Title: A Framework for Selecting the Minimal Set of Preferred Responses to Counter Detected Intrusions
Date/Time: November 9th, 2016 @ 3:00 PM
Place: 223 Atanasoff
Major Professor: Samik Basu
Abstract:
Over the past decades, cyber attacks have grown in frequency as well as in sophistication. Often, they elude the counter-measures that are in place due to inadequate expert man-power that is necessary to manually deploy the correct responses and maintain systems being compromised. We present a decision support framework to aid in timely deployment and maintenance of effective responses when intrusive or malicious behavior is detected.
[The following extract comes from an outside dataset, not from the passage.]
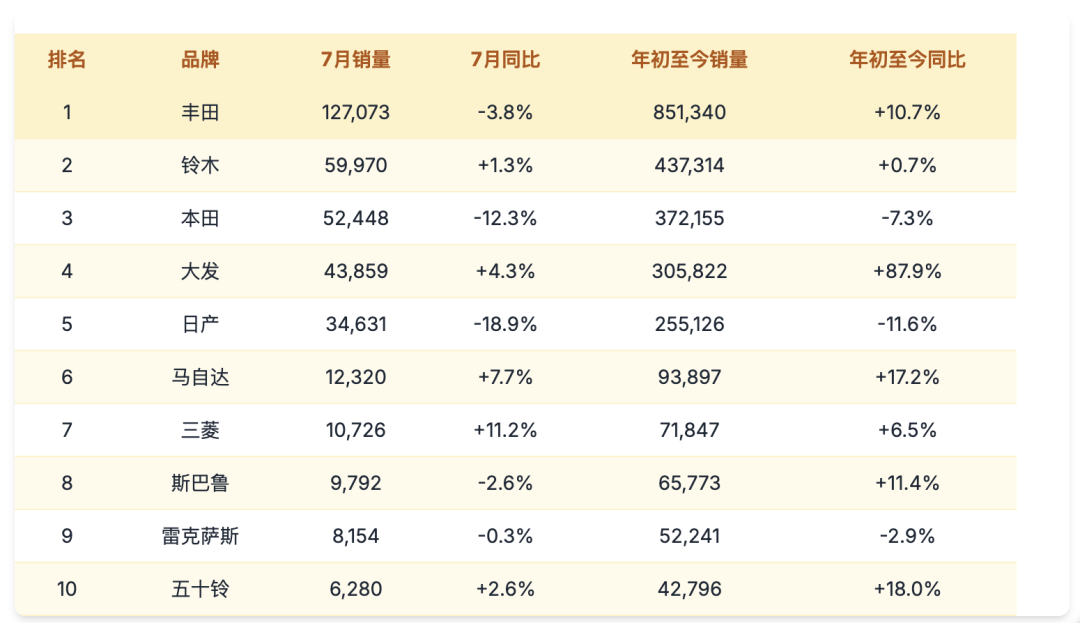Click the 品牌 column header
The image size is (1080, 623).
pos(200,60)
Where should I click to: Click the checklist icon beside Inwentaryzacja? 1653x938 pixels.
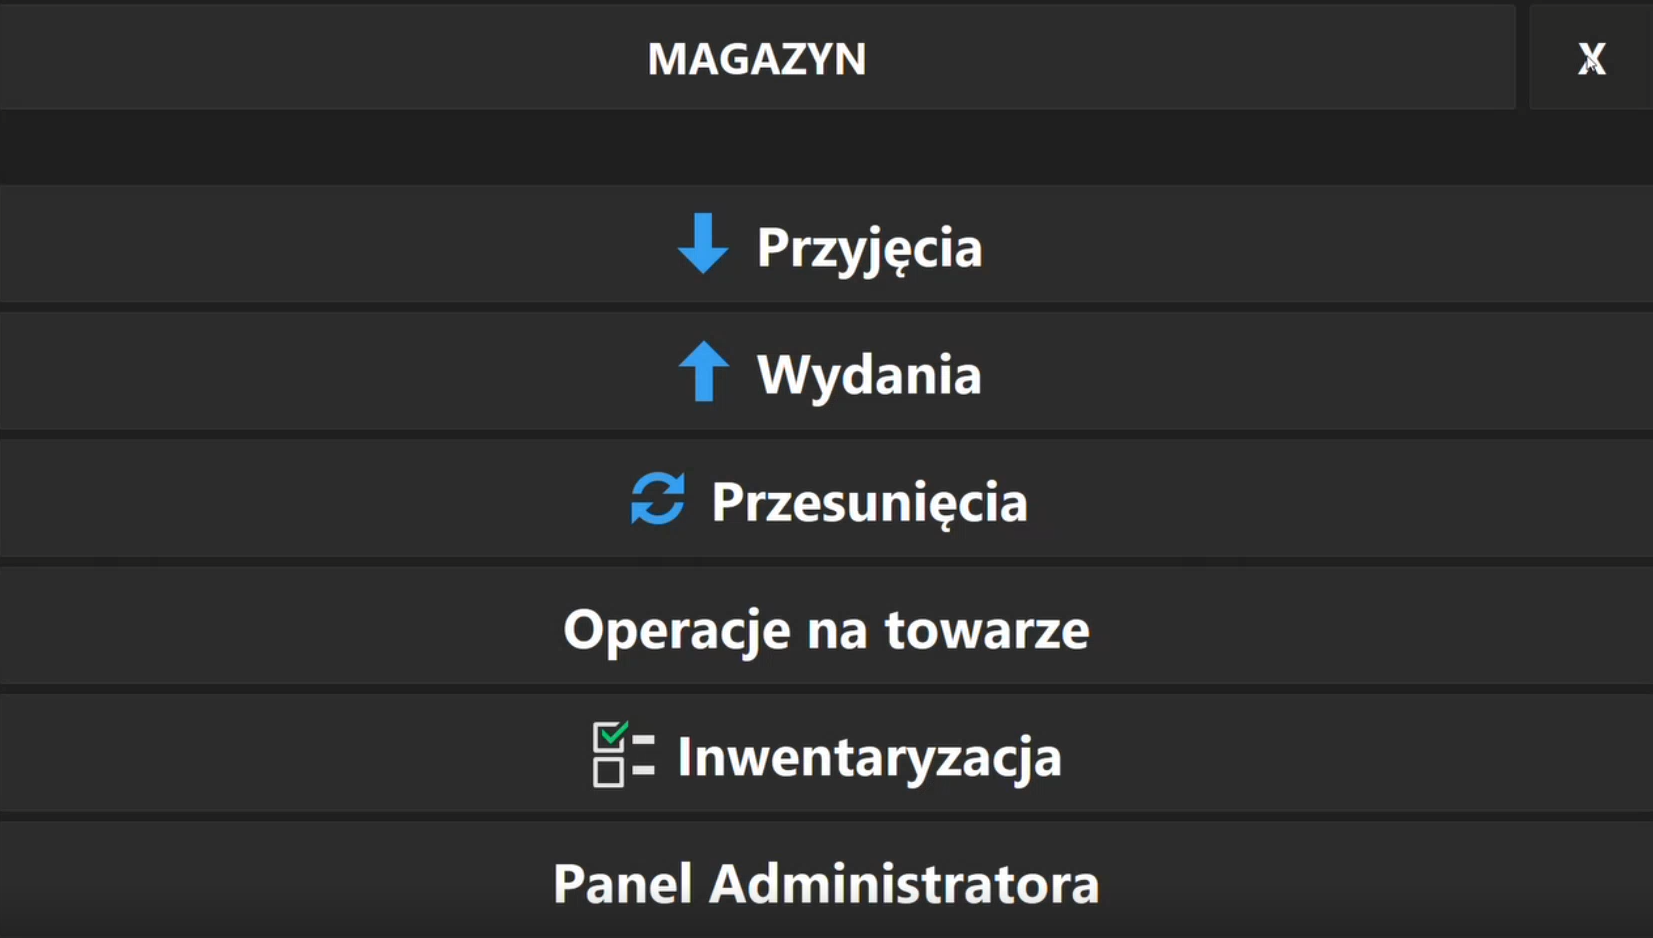tap(623, 754)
The support framework has two specific objectives: to identify the best set of responses given the knowledge of the attack and the system being protected; and to identify the minimal set of responses that must be deployed. While appropriateness of responses is of utmost importance to safeguard systems from attacks, minimality in the number of responses, an important factor from the deployment and maintainability perspective, has often been discarded. Our framework leverages National Vulnerability Database as a source for information about the attacks, relies on the pre-specified expert knowledge about the responses that can adequately stop attack and takes into considerations the impact of an attack as well as responses on the system being protected in terms of well-studied CIA (Confidentiality, Integrity and Availability) vector.
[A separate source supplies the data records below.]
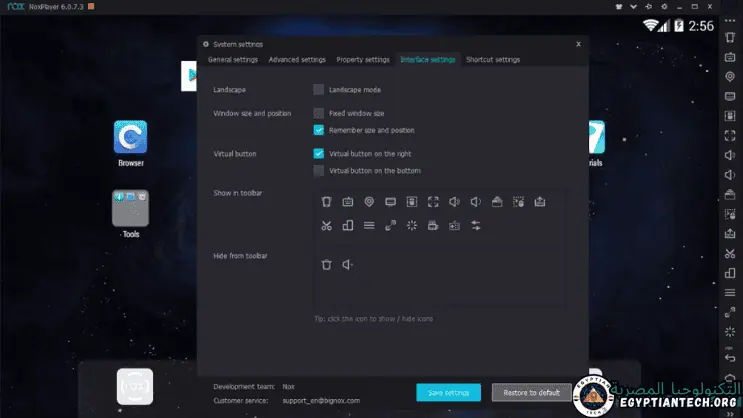Uncheck Remember size and position

coord(319,130)
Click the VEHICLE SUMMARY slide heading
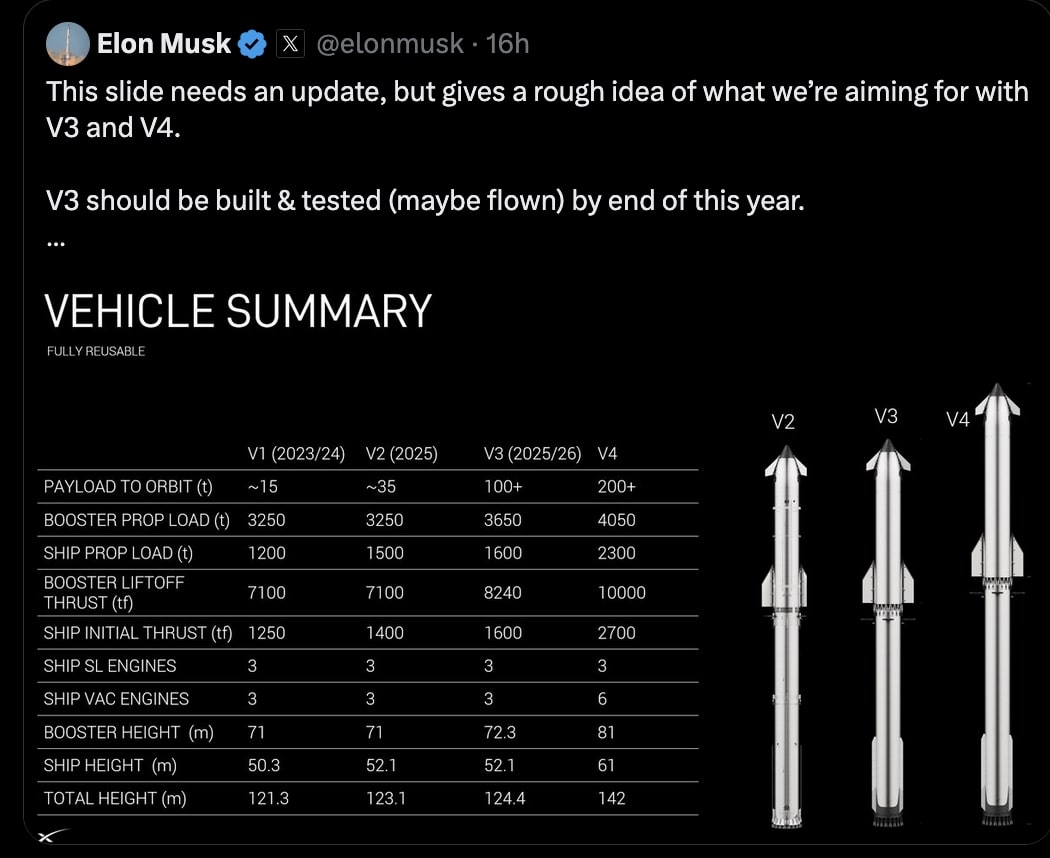This screenshot has height=858, width=1050. [x=238, y=311]
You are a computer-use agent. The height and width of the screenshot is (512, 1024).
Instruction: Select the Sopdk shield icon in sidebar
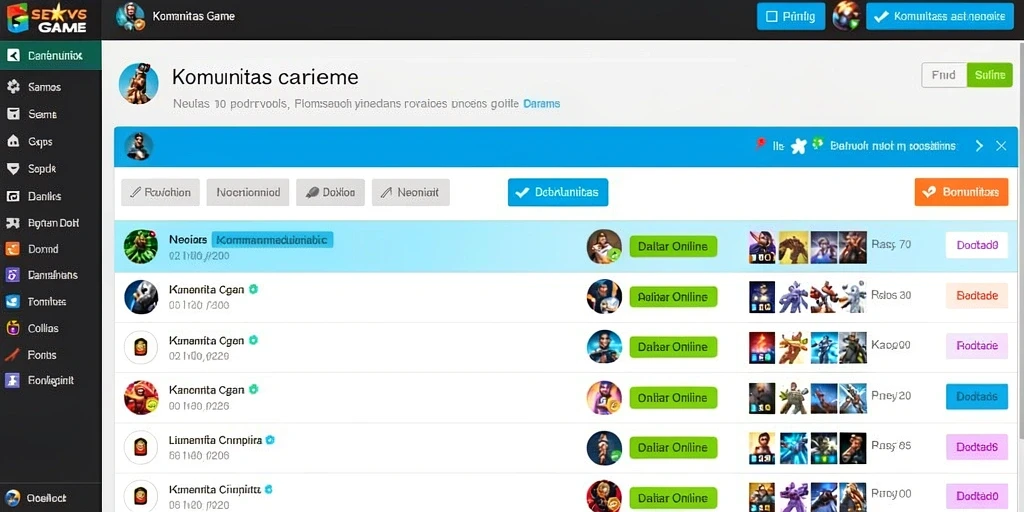coord(13,168)
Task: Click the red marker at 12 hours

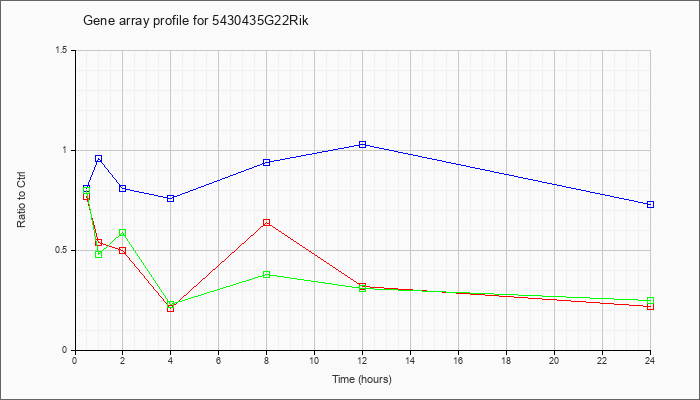Action: tap(362, 286)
We utilize Trade-off Enhanced Conditional Preference Network (TCP-net) to qualitatively represent and reason about the CIA priorities of the expert and model the problem of identifying minimal set of most effective responses into a search problem. The choice of TCP-net stems from the fact that the CIA priorities are typically qualitative in nature and it has been proven that quantification of priorities that are inherently qualitative can result in incorrect and often unexplainable results due to seemingly small perturbations in quantitative measures. Our TCP-net based computation can generate provably optimal solution where optimality corresponds to minimality of selected responses. While optimality is an important factor, the necessity for computing the solution efficiently cannot be overstated, particularly in the context where timeliness in response deployment is equally important. We investigate and evaluate several heuristics with the goal of searching part of the potentially large solution space and compute a solution that is "close" to the optimal solution. We discuss the relative advantages and disadvantages of each heuristic, and present a specific one that is efficient in computing the optimal solution.